The House as we encounter it in Mister Monday (it takes different forms as the series goes on) is steampunk in aesthetic and bafflingly bureaucratic. There are thousands of ranks, with House denizens taking centuries to work their way up from some lowly position to a slightly higher one; there’s a decade-long queue to get an audience with Mister Monday; pretty much everyone is operating under arcane laws and restrictions that neither Arthur nor the reader have any hope of interpreting. In one scene we see a street full of people rushing about moving written documents for no reason that is ever explained (at least in this novel). It all strongly resembles a child’s idea of what an office looks like: a rigid Victorian hierarchy, uncomfortable and unfamiliar clothes, an impenetrable system of rules and regulations, an apparently arbitrary obsession with paperwork. In other words, the House appears to make little sense because office norms make little sense to children.
Which makes it significant that Nix’s child protagonist must eventually successfully navigate the House – both in order to stop the plague in our world and because Mister Monday’s actions have made him heir to the House and its environs. It’s notable that Arthur’s success in the House – which involves defeating and dethroning Mister Monday, and taking his place – directly enables his success in undoing the effects of the plague: having navigated the topsy-turvy adult world of the House, he’s able to take his first steps towards independent agency, and thus adulthood, in our world. In a particularly neat touch, both Arthur’s (deceased) birth parents and his adoptive mother Emily were instrumental in devising a cure for a flu epidemic a decade or so before the time in which the novel takes place; in effecting the cure for this new plague, Arthur is taking on his parents’ mantle, in another symbolic step towards adulthood.

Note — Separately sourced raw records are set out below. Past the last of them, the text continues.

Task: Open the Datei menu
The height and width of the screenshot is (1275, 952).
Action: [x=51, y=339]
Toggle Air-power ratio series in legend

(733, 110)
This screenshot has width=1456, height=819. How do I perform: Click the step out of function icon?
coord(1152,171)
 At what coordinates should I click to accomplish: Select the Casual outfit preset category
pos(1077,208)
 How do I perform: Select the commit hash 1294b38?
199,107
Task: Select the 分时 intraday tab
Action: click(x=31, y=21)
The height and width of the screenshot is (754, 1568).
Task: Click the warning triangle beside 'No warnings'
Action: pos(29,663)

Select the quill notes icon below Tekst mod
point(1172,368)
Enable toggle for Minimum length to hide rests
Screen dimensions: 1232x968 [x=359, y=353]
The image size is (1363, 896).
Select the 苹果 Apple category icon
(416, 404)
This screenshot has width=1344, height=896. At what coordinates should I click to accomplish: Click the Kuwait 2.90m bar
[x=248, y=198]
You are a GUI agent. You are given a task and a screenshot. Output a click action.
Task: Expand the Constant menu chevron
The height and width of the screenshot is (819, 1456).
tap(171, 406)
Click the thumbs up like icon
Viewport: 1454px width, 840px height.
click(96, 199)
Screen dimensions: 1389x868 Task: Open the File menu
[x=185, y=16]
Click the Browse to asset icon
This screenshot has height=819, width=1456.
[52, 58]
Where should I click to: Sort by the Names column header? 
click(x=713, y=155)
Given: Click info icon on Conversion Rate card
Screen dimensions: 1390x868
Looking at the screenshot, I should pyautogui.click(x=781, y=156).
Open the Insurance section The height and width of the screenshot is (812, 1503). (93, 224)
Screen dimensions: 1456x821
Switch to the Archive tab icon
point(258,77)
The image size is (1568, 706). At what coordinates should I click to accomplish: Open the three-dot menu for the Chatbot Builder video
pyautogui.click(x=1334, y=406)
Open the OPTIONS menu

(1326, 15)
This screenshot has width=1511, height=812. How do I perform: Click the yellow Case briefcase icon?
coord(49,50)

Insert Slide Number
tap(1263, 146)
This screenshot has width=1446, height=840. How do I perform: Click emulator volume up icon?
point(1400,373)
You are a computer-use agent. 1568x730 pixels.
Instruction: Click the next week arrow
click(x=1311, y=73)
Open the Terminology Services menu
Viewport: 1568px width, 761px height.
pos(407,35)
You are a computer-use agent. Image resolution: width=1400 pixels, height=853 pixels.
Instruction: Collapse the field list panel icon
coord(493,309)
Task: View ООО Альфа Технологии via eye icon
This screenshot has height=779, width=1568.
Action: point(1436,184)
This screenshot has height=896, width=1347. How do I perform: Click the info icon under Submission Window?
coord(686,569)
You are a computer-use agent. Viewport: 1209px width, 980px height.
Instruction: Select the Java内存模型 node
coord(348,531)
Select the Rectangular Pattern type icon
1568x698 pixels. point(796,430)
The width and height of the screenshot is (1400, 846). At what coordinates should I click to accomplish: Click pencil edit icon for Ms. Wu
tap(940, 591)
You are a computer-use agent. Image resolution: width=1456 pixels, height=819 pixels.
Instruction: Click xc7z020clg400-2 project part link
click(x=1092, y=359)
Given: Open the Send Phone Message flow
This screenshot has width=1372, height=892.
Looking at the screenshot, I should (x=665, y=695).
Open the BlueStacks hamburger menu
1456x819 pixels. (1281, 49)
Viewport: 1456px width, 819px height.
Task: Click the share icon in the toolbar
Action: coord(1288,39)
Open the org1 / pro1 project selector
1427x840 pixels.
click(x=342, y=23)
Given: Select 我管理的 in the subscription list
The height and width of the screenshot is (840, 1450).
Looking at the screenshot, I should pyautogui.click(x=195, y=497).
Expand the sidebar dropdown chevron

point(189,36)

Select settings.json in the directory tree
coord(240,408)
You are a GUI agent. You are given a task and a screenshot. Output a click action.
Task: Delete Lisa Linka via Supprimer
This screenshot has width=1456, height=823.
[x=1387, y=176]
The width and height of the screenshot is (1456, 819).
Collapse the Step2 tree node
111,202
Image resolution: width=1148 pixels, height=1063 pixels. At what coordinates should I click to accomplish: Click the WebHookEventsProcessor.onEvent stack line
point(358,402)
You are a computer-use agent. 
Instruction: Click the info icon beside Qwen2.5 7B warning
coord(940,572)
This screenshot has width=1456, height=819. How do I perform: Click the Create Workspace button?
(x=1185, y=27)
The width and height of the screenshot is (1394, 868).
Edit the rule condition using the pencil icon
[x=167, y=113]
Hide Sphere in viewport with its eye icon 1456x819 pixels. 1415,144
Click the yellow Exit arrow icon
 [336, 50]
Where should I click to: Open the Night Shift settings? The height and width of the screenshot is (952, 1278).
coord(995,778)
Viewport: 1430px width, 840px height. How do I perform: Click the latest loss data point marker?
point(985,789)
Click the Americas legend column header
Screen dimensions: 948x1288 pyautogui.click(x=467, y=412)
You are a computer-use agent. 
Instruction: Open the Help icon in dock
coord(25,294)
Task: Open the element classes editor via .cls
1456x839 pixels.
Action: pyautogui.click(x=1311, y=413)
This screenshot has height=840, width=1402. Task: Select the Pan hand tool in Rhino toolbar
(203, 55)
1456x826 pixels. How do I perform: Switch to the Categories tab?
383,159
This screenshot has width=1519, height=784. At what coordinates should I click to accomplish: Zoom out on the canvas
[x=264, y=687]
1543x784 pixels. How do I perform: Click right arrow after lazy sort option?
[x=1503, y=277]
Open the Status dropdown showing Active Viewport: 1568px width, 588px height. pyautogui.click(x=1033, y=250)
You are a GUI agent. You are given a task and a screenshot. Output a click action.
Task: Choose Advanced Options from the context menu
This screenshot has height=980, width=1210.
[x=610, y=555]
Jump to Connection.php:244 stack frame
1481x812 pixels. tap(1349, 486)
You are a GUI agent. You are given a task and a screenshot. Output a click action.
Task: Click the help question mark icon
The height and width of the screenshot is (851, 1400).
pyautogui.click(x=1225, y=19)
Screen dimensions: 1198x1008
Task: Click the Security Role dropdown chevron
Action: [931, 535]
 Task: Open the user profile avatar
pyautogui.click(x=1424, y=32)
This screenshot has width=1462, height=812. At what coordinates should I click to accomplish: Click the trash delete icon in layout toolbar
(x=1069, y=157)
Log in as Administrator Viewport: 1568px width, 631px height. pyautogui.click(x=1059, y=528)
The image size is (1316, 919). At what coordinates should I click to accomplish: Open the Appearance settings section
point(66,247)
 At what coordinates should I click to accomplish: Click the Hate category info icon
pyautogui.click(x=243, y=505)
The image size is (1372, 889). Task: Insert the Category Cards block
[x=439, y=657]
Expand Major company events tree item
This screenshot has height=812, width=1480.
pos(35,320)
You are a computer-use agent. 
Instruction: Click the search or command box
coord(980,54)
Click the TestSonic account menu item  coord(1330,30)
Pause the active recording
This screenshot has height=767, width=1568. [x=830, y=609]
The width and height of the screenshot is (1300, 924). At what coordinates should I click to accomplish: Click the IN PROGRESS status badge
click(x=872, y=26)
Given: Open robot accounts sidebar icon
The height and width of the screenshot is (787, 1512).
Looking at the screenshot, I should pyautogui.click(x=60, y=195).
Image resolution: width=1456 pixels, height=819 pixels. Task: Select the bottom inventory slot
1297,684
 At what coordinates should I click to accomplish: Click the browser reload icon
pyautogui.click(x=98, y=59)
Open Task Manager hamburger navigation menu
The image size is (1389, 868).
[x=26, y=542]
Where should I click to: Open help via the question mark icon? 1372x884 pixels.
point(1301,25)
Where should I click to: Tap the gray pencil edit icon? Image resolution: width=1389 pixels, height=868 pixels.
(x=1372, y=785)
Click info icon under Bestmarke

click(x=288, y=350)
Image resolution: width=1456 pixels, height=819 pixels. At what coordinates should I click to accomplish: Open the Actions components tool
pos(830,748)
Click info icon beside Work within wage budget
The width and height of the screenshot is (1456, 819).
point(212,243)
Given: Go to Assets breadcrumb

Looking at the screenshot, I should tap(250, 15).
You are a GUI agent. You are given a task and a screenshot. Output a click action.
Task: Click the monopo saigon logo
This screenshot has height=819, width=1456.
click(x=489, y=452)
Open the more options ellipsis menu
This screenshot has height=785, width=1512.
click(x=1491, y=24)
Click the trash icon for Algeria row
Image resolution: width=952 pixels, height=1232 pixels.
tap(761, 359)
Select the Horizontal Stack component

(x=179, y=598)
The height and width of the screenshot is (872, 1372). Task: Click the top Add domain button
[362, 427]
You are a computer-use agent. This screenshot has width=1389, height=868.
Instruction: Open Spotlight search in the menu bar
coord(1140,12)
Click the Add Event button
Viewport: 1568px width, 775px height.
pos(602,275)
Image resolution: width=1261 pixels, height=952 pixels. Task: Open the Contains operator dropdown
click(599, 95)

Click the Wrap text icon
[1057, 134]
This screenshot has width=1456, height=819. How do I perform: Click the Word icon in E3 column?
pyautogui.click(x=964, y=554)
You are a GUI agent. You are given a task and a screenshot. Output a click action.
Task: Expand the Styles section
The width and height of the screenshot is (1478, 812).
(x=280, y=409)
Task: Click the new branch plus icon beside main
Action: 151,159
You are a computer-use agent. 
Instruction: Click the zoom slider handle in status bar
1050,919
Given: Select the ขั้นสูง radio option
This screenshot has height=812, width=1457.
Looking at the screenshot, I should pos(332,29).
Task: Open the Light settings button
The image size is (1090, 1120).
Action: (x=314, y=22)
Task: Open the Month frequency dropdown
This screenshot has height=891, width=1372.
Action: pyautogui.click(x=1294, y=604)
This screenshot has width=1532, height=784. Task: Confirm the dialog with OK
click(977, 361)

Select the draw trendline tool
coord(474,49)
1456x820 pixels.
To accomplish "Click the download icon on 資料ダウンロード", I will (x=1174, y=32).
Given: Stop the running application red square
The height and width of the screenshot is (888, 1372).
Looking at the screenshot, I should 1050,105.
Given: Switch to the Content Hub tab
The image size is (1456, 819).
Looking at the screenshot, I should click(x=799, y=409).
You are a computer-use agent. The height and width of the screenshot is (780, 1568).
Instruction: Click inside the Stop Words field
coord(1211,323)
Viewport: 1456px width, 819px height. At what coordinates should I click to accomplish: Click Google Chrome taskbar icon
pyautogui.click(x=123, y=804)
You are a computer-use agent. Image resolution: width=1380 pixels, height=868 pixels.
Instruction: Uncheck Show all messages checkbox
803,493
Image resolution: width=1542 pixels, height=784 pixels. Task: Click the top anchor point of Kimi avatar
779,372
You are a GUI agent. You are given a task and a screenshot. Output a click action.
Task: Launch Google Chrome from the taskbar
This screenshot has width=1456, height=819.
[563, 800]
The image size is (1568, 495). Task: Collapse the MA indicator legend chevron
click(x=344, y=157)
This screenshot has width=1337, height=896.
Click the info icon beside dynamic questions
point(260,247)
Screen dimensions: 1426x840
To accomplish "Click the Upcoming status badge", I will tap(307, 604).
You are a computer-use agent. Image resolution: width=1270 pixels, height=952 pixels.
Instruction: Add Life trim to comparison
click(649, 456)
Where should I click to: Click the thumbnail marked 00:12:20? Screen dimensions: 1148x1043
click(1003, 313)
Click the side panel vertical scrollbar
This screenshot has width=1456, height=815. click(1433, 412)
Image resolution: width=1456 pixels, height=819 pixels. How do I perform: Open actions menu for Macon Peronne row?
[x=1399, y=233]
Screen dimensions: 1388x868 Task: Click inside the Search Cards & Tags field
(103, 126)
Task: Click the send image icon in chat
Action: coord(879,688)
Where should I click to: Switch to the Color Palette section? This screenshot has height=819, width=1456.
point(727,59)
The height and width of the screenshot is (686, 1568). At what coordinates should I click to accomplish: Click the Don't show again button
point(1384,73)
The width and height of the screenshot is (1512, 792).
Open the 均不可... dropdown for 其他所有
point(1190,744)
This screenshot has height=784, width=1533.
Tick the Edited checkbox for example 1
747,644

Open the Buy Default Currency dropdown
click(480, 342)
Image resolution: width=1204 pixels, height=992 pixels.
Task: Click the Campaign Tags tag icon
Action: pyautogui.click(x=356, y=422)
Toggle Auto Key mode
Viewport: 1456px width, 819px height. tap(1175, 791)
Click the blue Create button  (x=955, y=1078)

So, in Mister Monday, Garth Nix is using portal fantasy to explore childhood anxieties about adulthood and agency, by having his young protagonist gain power over a distorted, fun-house version of an adult workplace – thus rendering the things that seem arbitrary about adult life more legible and therefore less sinister. Children’s literature is traditionally geared towards helping the implied child-reader become good members of the adult social order, and Mister Monday is no exception: Arthur may be a long way off true adulthood yet, but by the end of the novel he’s taken a significant step in its direction.